Il tumore del cavo orale è una forma di cancro che colpisce le cellule di rivestimento della bocca,
sviluppandosi più frequentemente su lingua, mucosa delle guance, pavimento della bocca, orofaringe e
tonsille.
Rappresenta il 5% dei tumori nell’uomo e l’1% nella donna ma la sua incidenza complessiva è in aumento.

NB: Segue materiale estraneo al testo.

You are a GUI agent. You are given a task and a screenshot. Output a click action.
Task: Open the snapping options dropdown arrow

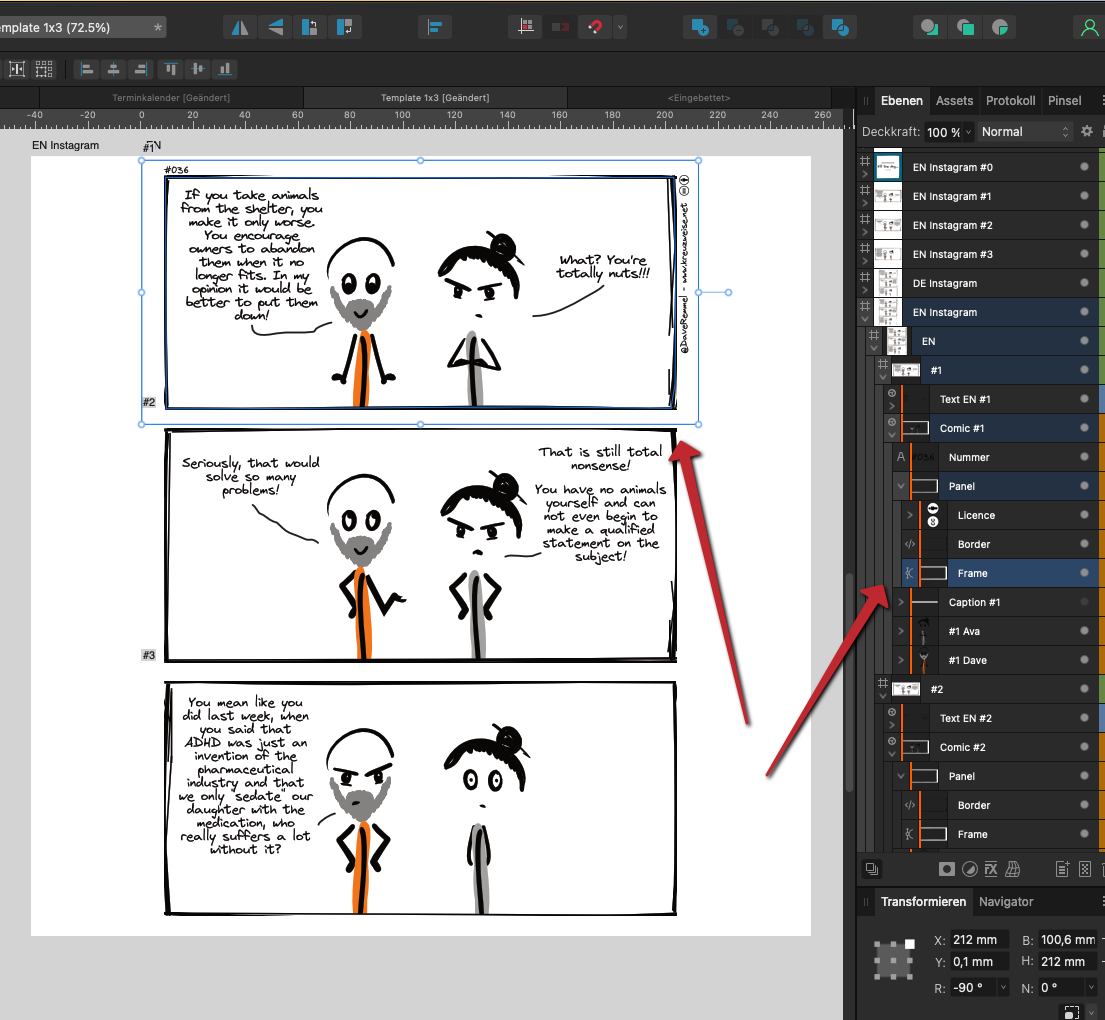[x=620, y=27]

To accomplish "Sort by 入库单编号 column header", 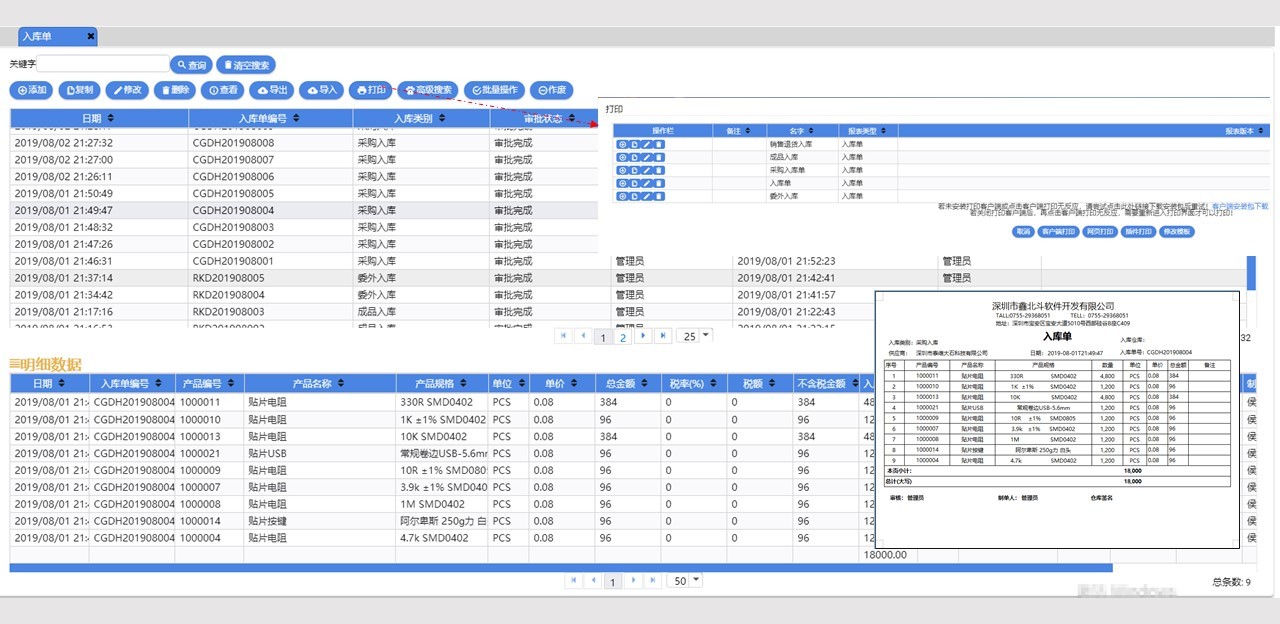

In Italia fa registrare ogni anno oltre 9.000 nuovi casi con una mortalità, a 5 anni dalla diagnosi, di oltre il 43%. Quando
però questo tumore è intercettato e curato nella sua fase iniziale è possibile ottenere un tasso di guarigione di oltre l’80%,
con interventi terapeutici poco invasivi. Da qui la fondamentale importanza di un’adeguata prevenzione e di una diagnosi
precoce.
Nella sua fase iniziale, il tumore del cavo orale si presenta frequentemente attraverso lesioni pre-cancerose come macchie o
placche bianche e/o rosse, piccole erosioni o ulcere all’interno della bocca. Sottoporsi a uno screening puntuale e periodico,
eseguito da uno specialista, è fondamentale per capire se queste lesioni siano una patologia non evolutiva o se rappresentino
lo stadio iniziale di un vero e proprio tumore. Fattori di rischio: Fumo e alcol sono tra i primi fattori di rischio del tumore del
cavo orale: nel 75% dei casi, infatti, questa forma di carcinoma è legato all’abuso di queste sostanze. La loro combinazione, in
particolare, aumenta la probabilità di sviluppare la malattia di ben 15 volte. Il 90% dei soggetti affetti da carcinoma orale sono
fumatori abituali. Altri fattori di rischio da non sottovalutare riguardano la presenza di alcune infezioni, specie quelle causate
dal Papilloma Virus (HPV 16) che colpiscono prevalentemente i giovani. La causa principale è rappresentata dal sesso orale
non protetto. L’eccessiva esposizione ai raggi solari può essere responsabile della comparsa di carcinomi alle labbra.
Una dieta povera di frutta e verdura, che determini carenze vitaminiche importanti, può essere anch’essa un nemico per la
salute del cavo orale. Fondamentale è il ruolo delle vitamine antiossidanti A, C ed E, contenute nella verdura e nella frutta di
colore rosso, giallo e verde, in grado di eliminare radicali liberi dalle cellule danneggiate. Un adeguato supporto di nutrienti
variati, appartenenti alla cosiddetta dieta mediterranea, oltre che un corretto assorbimento di ferro, vitamina B12 e acido
folico rappresentano fattori di estrema importanza nella prevenzione di questa forma tumorale.